Впрочем, наваждение быстро развеялось. Миссис Эрскин, как минимум семидесятилетняя дама, вскочила, в буквальном смысле этого слова, бросилась к медиуму, подняла ее на ноги и стала хлопать по щекам.
— Энн Бэгшоу? — поинтересовалась вдова тоном сыщика, взявшего подозреваемого с поличным.
Мадам Инносенти пришла в себя, и глаза ее обрели прежний цвет.
— Больше нет.
Миссис Эрскин повернулась к остальным гостям.
— Леди и джентльмены, прошу простить мое вмешательство. Я представляю Комитет бдительности.
Те, кто верил медиуму, неодобрительно загалдели, однако миссис Эрскин продолжала:
— Эта женщина не мадам Инносенти и никогда ею не была. Ее имя Энн Бэгшоу.
Муж прорицательницы шагнул было вперед, намеренный возразить, но дама из Комитета бдительности отстранила его небрежным жестом.
— Сегодня я якобы говорила со своим покойным сыном,— объявила она.— Но у меня нет сыновей. Ни живых, ни мертвых. Если верить миссис Бэгшоу, то я сегодня говорила с мальчиком, которого никогда не существовало.
Инносенти взяла себя в руки и заговорила, но обращалась она не к своей обвинительнице, а к Эдварду Муну.
— Все, что было,— правда,— произнесла женщина-медиум.— Предостережения настоящие.
Теперь почти всех охватил ужас, и начался такой бедлам, что иллюзионисту пришлось заорать, перекрывая общий шум.
— Прошу вас, уймитесь! Вам еще не всю правду сказали! — В помещении стало тихо. Все, включая медиума и охотницу, повернулись к нему. — Наши хозяева, возможно, и не совсем те, кем хотят казаться, но, как понимаю, и миссис Эрскин не та, за кого себя выдает.
Старуха выругалась себе под нос.
— Посмотрите на ее руки, леди и джентльмены. Слишком гладкие, без морщин. Слишком молодые, чтобы быть настоящими.
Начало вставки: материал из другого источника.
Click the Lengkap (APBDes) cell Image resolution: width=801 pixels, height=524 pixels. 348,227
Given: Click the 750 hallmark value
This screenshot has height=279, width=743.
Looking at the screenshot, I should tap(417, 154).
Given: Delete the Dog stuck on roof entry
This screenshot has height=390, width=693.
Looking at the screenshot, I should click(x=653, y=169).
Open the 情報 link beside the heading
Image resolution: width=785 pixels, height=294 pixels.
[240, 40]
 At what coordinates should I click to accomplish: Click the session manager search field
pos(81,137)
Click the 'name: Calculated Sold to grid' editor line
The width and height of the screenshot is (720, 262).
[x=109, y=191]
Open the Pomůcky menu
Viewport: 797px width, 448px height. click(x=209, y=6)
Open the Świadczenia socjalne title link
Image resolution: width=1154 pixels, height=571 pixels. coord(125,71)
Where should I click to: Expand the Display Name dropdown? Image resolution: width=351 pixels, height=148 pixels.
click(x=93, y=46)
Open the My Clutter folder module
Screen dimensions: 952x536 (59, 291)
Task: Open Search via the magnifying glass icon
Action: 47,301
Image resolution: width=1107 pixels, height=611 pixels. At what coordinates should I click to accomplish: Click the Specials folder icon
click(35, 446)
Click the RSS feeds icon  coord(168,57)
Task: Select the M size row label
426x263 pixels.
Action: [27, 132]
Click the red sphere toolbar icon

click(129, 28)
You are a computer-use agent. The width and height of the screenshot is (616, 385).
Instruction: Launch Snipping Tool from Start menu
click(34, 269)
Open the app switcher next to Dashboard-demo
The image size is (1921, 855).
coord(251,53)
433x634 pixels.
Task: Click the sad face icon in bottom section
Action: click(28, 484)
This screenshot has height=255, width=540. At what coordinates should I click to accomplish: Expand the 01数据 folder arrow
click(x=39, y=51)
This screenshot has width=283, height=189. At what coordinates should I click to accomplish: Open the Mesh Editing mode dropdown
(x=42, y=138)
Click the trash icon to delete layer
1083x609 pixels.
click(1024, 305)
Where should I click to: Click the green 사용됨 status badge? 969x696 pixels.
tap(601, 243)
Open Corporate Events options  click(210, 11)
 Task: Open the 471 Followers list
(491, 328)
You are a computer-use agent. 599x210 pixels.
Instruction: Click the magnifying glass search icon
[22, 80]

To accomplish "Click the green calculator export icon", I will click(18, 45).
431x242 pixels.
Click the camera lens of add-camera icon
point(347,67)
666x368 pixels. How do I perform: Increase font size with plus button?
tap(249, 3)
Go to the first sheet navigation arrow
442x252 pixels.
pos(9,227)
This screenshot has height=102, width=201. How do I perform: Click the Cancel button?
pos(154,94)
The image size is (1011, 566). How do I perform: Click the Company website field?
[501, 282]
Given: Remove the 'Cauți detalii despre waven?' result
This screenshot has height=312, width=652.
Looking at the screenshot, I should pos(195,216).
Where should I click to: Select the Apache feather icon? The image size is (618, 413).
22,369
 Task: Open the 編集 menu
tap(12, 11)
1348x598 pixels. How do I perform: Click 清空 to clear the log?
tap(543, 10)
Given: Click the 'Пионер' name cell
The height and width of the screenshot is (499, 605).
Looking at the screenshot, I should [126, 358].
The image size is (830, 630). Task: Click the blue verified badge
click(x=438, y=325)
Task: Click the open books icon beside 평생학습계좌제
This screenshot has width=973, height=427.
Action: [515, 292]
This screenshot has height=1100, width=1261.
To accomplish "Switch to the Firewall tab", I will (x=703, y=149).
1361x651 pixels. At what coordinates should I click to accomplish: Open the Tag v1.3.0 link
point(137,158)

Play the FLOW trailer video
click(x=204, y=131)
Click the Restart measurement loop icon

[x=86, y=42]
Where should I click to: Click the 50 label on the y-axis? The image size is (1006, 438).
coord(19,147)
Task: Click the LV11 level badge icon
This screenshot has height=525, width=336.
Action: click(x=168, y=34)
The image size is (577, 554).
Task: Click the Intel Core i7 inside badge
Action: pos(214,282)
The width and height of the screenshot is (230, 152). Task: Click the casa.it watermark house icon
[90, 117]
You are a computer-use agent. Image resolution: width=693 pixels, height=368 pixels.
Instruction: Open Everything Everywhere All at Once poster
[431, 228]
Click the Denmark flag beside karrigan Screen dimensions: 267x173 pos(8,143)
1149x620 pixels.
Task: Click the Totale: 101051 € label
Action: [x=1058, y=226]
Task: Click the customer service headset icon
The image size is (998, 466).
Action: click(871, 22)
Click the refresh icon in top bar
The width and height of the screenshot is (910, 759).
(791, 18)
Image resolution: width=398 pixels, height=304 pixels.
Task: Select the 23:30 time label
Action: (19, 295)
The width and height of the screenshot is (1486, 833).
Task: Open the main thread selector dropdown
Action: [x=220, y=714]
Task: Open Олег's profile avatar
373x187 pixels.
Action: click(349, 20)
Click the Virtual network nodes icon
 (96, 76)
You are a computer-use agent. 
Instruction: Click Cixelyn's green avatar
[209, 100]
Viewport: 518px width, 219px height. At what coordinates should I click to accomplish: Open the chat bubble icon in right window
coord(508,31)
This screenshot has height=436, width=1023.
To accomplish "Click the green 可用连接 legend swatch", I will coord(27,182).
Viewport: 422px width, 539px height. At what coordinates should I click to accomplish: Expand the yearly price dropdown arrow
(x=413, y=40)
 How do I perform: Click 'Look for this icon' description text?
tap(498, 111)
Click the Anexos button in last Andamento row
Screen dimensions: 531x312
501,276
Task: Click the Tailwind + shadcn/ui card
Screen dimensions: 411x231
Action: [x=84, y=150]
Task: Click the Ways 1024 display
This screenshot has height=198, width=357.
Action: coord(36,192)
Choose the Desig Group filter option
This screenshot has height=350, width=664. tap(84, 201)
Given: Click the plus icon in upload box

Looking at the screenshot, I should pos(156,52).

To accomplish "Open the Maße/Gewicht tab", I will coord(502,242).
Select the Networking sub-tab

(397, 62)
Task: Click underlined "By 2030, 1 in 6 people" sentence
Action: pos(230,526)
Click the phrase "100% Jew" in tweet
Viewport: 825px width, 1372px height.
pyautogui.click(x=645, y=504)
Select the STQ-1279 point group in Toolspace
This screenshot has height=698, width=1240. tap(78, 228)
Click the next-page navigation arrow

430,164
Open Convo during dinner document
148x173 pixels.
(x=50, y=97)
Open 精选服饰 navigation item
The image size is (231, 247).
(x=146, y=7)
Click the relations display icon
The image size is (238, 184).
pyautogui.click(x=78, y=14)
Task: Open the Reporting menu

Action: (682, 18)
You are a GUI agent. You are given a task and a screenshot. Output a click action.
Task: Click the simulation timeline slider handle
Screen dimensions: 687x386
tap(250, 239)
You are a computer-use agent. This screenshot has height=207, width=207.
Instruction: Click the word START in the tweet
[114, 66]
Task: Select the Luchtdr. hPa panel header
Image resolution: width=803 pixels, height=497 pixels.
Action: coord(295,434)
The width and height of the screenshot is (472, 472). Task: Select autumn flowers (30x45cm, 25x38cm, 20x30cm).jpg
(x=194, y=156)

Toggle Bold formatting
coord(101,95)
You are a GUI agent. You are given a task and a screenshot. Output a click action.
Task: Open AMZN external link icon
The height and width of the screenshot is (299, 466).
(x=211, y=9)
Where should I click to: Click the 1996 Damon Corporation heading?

Эрскин злобно глянула на него, протиснулась мимо Энн Бэгшоу и вылетела из помещения с резвостью, совершенно несвойственной женщине ее лет. Собравшиеся услышали, как она протопала по коридору и выскочила на улицу, уподобившись крысе, совершающей ритуальное бегство с текущего и полузатопленного старого корыта.
Мистер Мун повернулся к спутнику.
— Не выпускай никого, пока я не вернусь.
Снаружи лил сильный дождь. Эдвард не успел пробежать и нескольких ярдов, как уже промок до нитки. Впереди он видел миссис Эрскин, отчаянно удирающую сквозь водяные струи в поисках убежища среди темных улочек и закоулков Тутинг-Бэк.